Problem description —
Retype every line from the one containing "The image size is (1169, 739)." through the last line of the records below, both included; leave out the pictures.

:: Dataset entries ::

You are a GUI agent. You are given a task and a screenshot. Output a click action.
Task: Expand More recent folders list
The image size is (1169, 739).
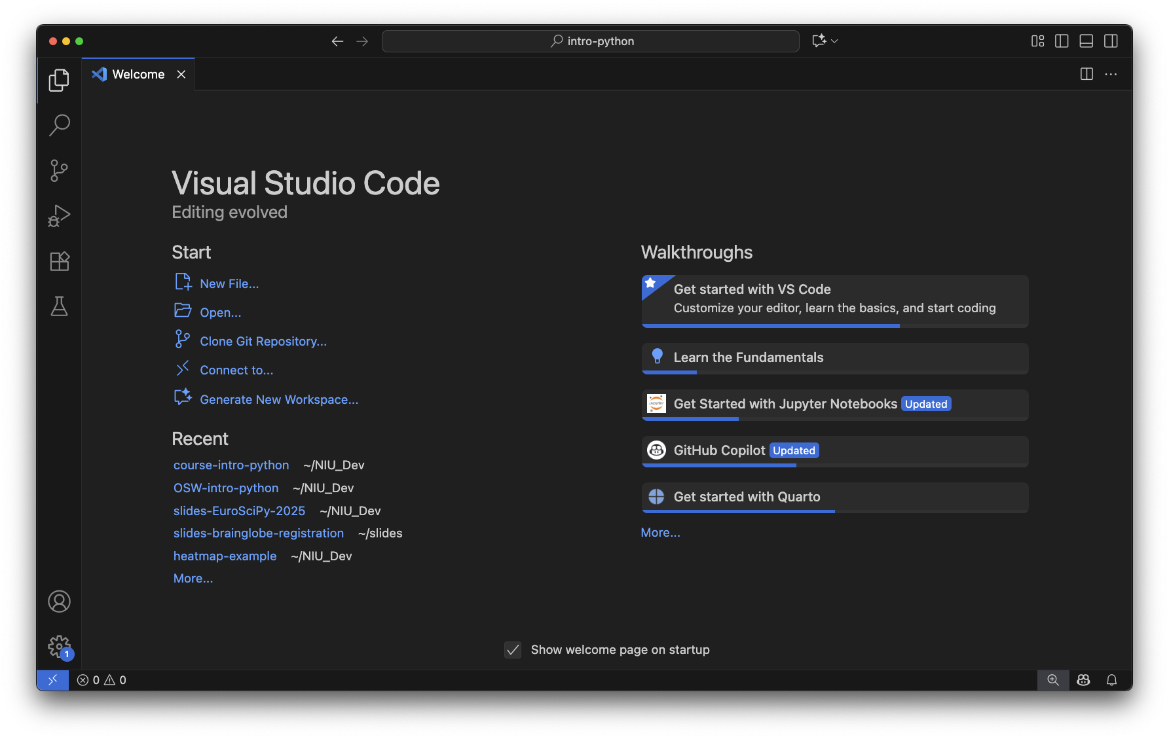click(193, 579)
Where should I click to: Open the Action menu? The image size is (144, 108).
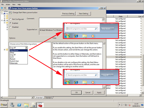tap(8, 4)
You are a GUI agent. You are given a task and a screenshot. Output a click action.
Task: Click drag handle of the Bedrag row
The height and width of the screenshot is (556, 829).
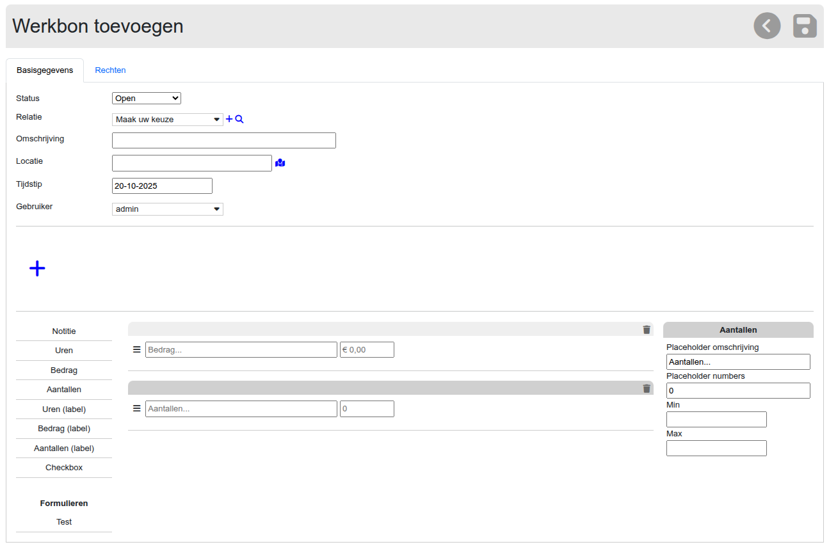coord(136,349)
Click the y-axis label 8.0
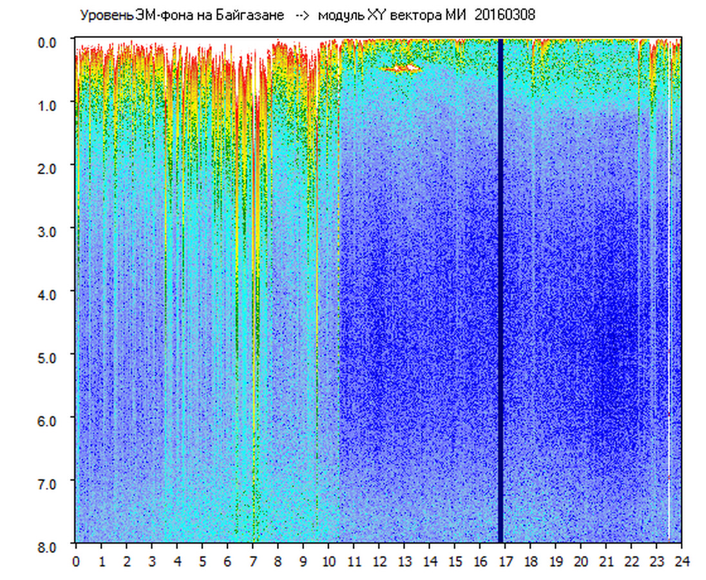The height and width of the screenshot is (580, 706). [x=49, y=546]
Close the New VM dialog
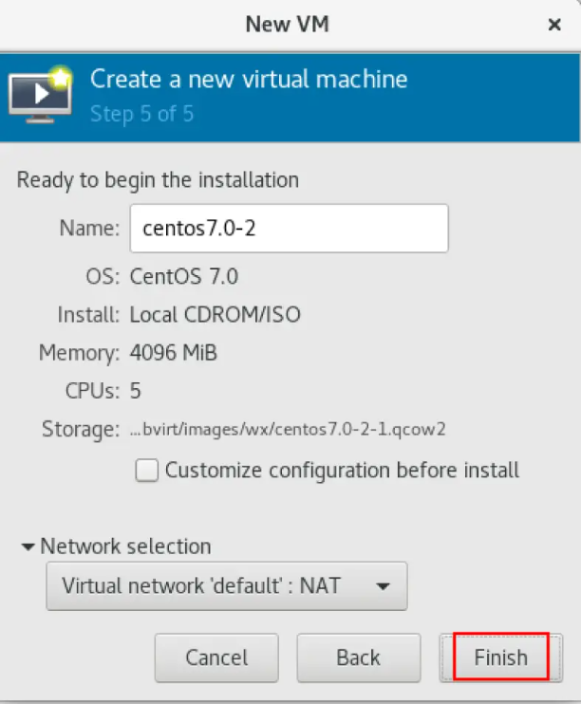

:::

Output for this exercise —
The image size is (1169, 739).
click(193, 579)
Where should I click to: Open the Action menu? The image size is (144, 108).
tap(8, 4)
You are a GUI agent. You are given a task and a screenshot. Output a click action.
Task: Click drag handle of the Bedrag row
The height and width of the screenshot is (556, 829).
coord(136,349)
Click the y-axis label 8.0
The height and width of the screenshot is (580, 706). [x=49, y=546]
Close the New VM dialog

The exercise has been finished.